___ Data supplied
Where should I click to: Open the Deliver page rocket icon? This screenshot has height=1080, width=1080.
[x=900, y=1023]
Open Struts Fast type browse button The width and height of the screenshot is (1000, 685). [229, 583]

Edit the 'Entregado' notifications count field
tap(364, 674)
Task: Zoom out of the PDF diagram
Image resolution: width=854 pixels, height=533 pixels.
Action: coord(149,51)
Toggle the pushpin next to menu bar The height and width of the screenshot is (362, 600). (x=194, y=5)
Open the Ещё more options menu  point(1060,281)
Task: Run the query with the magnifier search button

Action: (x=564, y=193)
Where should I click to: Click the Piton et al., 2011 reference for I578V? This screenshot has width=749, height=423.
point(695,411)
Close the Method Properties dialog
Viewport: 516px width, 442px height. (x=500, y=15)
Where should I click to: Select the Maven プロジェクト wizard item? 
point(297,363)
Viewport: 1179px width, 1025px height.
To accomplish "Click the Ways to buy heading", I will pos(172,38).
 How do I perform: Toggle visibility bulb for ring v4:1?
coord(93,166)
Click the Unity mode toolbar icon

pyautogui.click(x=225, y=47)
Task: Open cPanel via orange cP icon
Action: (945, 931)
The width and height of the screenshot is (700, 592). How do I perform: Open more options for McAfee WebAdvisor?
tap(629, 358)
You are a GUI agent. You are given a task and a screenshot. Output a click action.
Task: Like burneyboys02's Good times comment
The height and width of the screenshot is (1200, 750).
______
■ Directions for this task: Restate the whole of the data exactly.

■ Task answer:
Where should I click to: Open the Deliver page rocket icon? This screenshot has height=1080, width=1080.
[x=900, y=1023]
Open Struts Fast type browse button The width and height of the screenshot is (1000, 685). [229, 583]

Edit the 'Entregado' notifications count field
tap(364, 674)
Task: Zoom out of the PDF diagram
Image resolution: width=854 pixels, height=533 pixels.
Action: coord(149,51)
Toggle the pushpin next to menu bar The height and width of the screenshot is (362, 600). (x=194, y=5)
Open the Ещё more options menu  point(1060,281)
Task: Run the query with the magnifier search button

Action: (x=564, y=193)
Where should I click to: Click the Piton et al., 2011 reference for I578V? This screenshot has width=749, height=423.
point(695,411)
Close the Method Properties dialog
Viewport: 516px width, 442px height. (x=500, y=15)
Where should I click to: Select the Maven プロジェクト wizard item? 
point(297,363)
Viewport: 1179px width, 1025px height.
To accomplish "Click the Ways to buy heading", I will pos(172,38).
 How do I perform: Toggle visibility bulb for ring v4:1?
coord(93,166)
Click the Unity mode toolbar icon

pyautogui.click(x=225, y=47)
Task: Open cPanel via orange cP icon
Action: (945, 931)
The width and height of the screenshot is (700, 592). How do I perform: Open more options for McAfee WebAdvisor?
tap(629, 358)
You are a GUI agent. You are given a task and a screenshot. Output a click action.
Task: Like burneyboys02's Good times comment
The height and width of the screenshot is (1200, 750).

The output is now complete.